▶ _Instructions for the task_:
The word "computer" marks the lines to copy; find all of them in the entries below.

***** Task input

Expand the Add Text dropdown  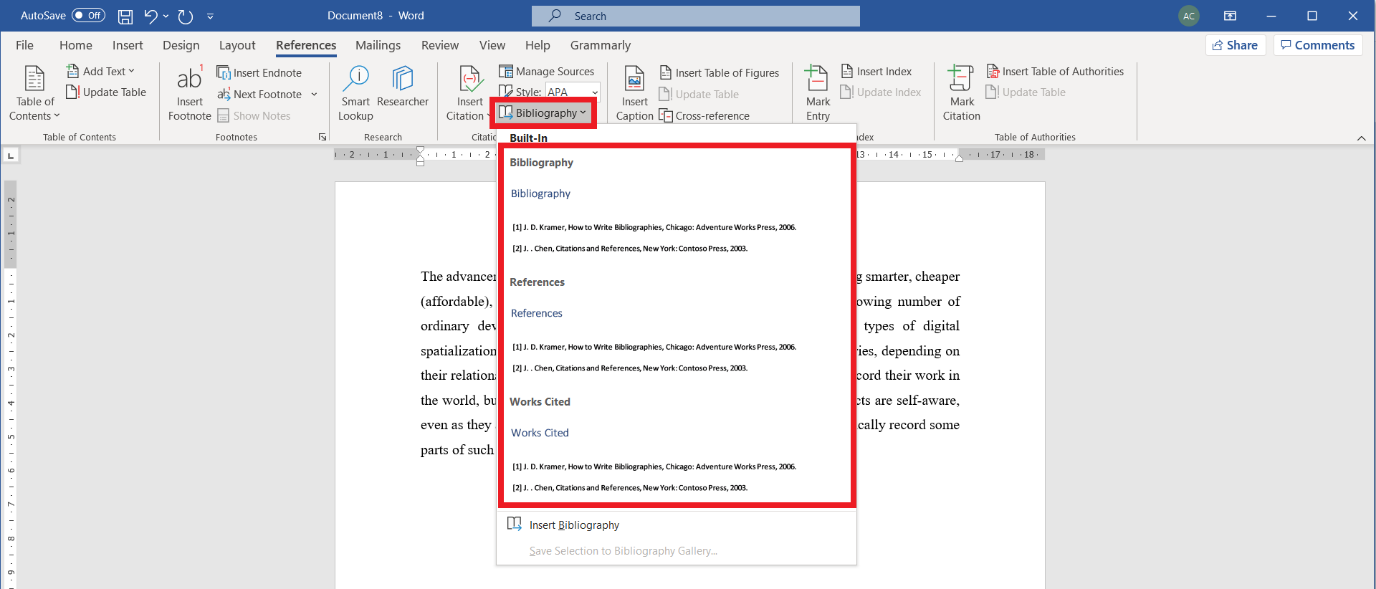point(103,70)
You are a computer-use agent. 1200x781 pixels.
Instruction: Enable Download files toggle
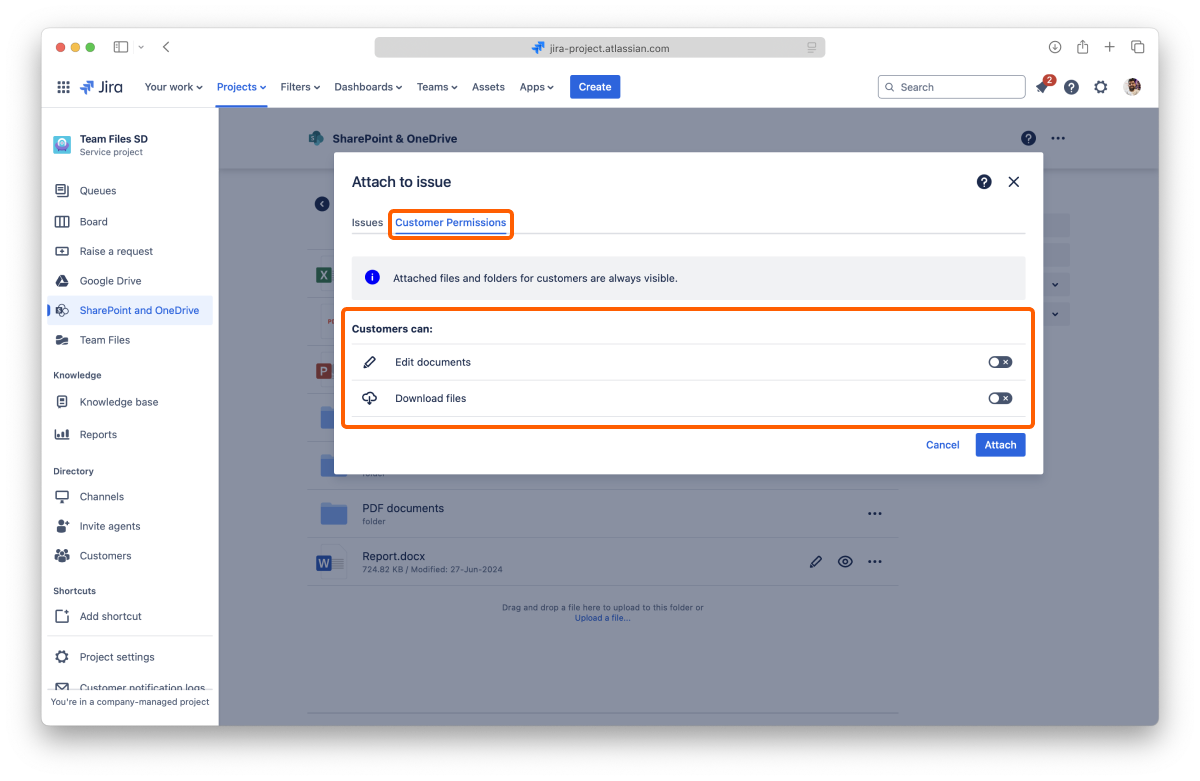(x=999, y=398)
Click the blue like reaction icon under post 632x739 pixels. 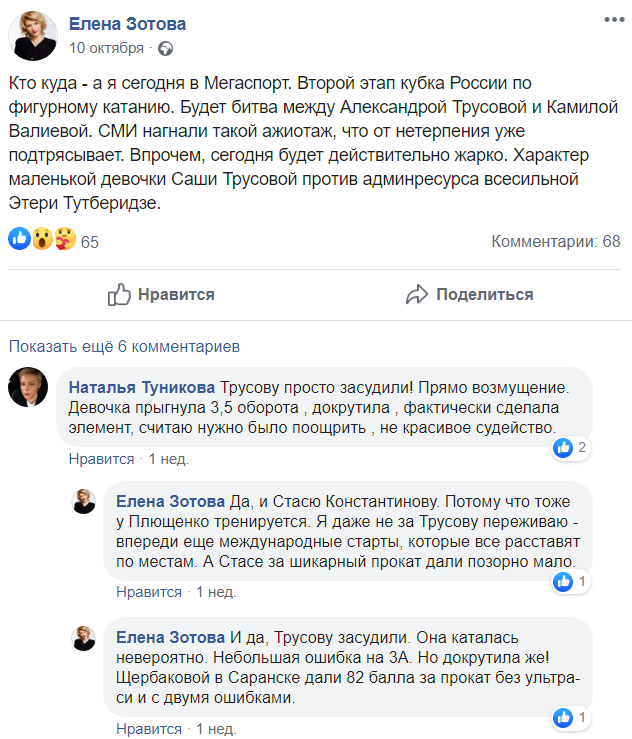click(x=19, y=241)
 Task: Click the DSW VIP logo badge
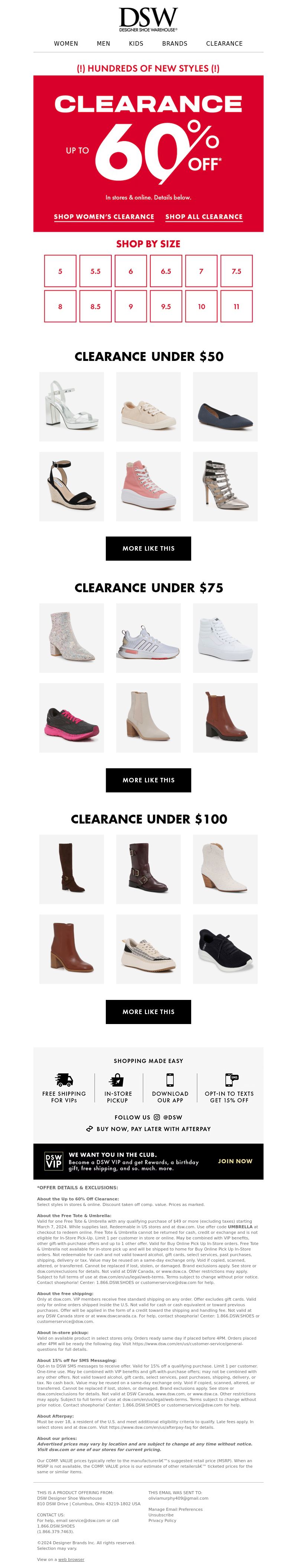[53, 1161]
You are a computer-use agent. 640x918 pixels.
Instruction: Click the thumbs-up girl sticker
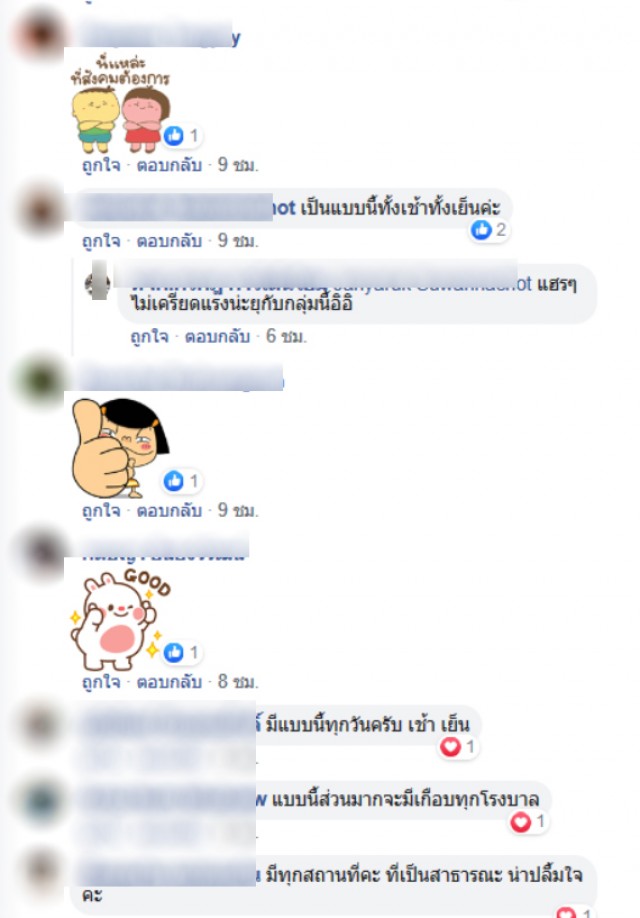120,447
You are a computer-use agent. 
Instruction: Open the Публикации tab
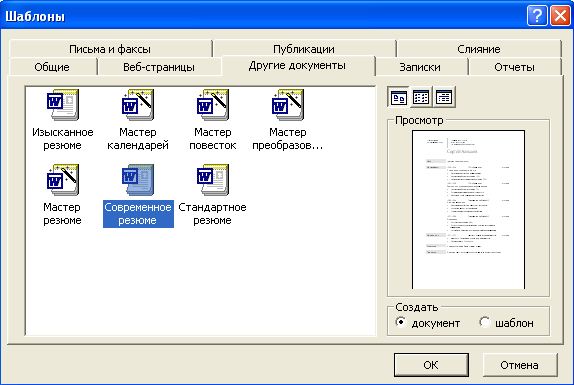(304, 49)
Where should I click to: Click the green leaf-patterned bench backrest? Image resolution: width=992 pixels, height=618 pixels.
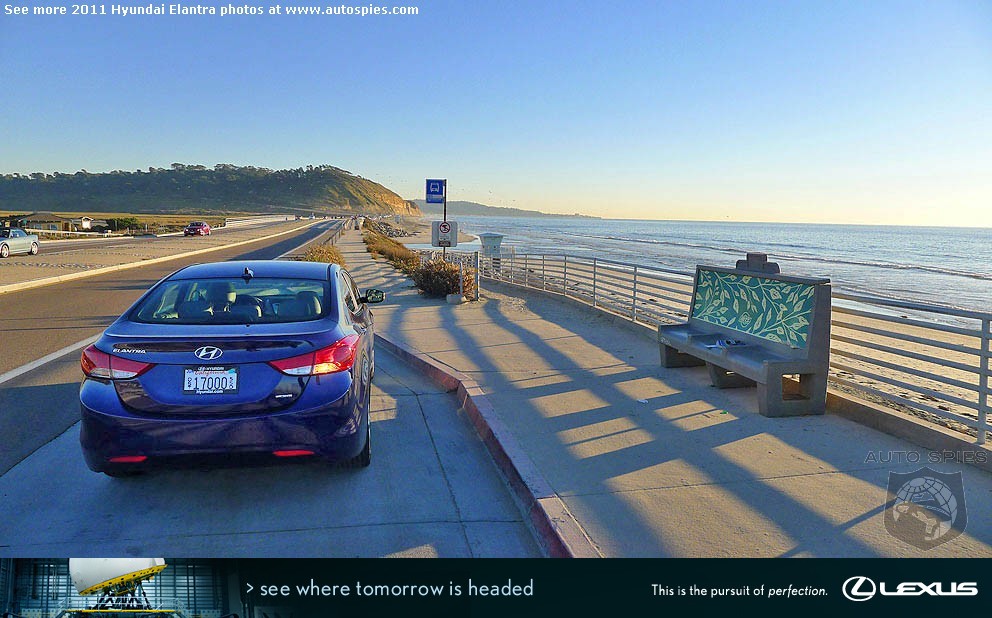coord(753,307)
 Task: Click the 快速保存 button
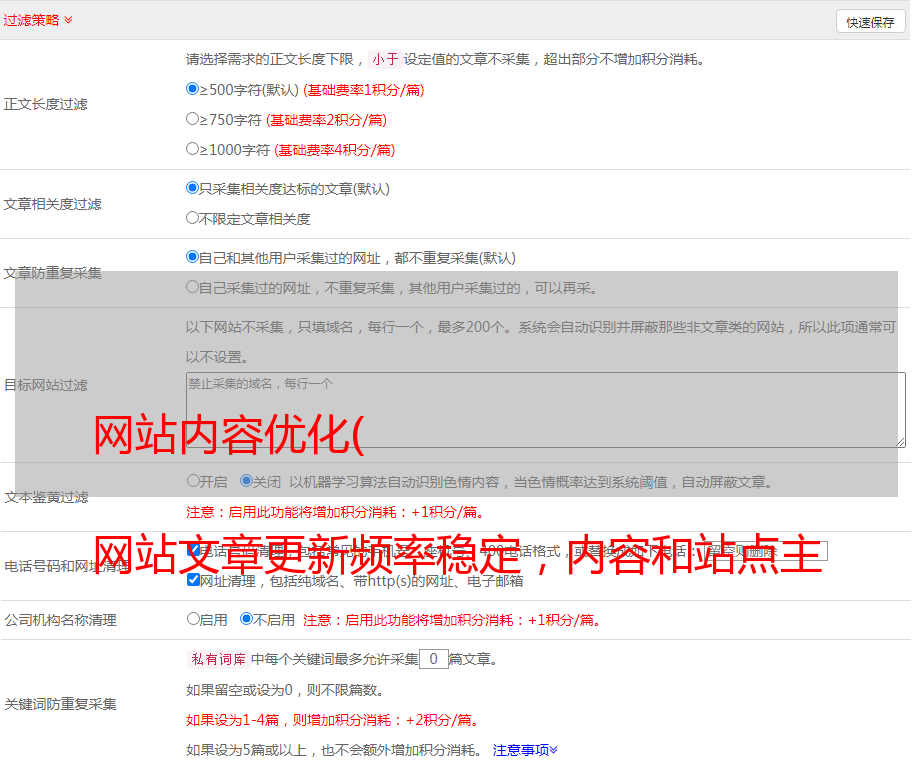pyautogui.click(x=870, y=22)
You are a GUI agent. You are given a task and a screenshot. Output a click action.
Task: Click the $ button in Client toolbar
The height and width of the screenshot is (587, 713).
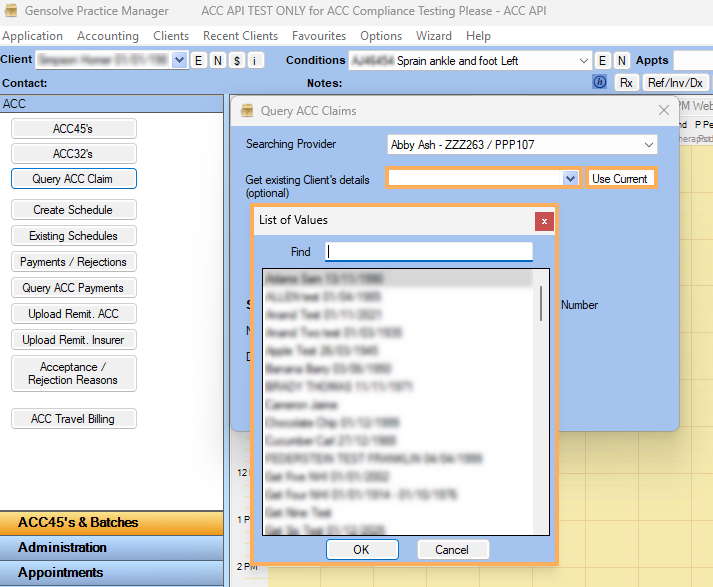(237, 61)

**********

▶ _Result of this task_:
You are a computer-use agent. 1200x781 pixels.
You are a computer-use agent. 640x918 pixels.
You are a computer-use agent. 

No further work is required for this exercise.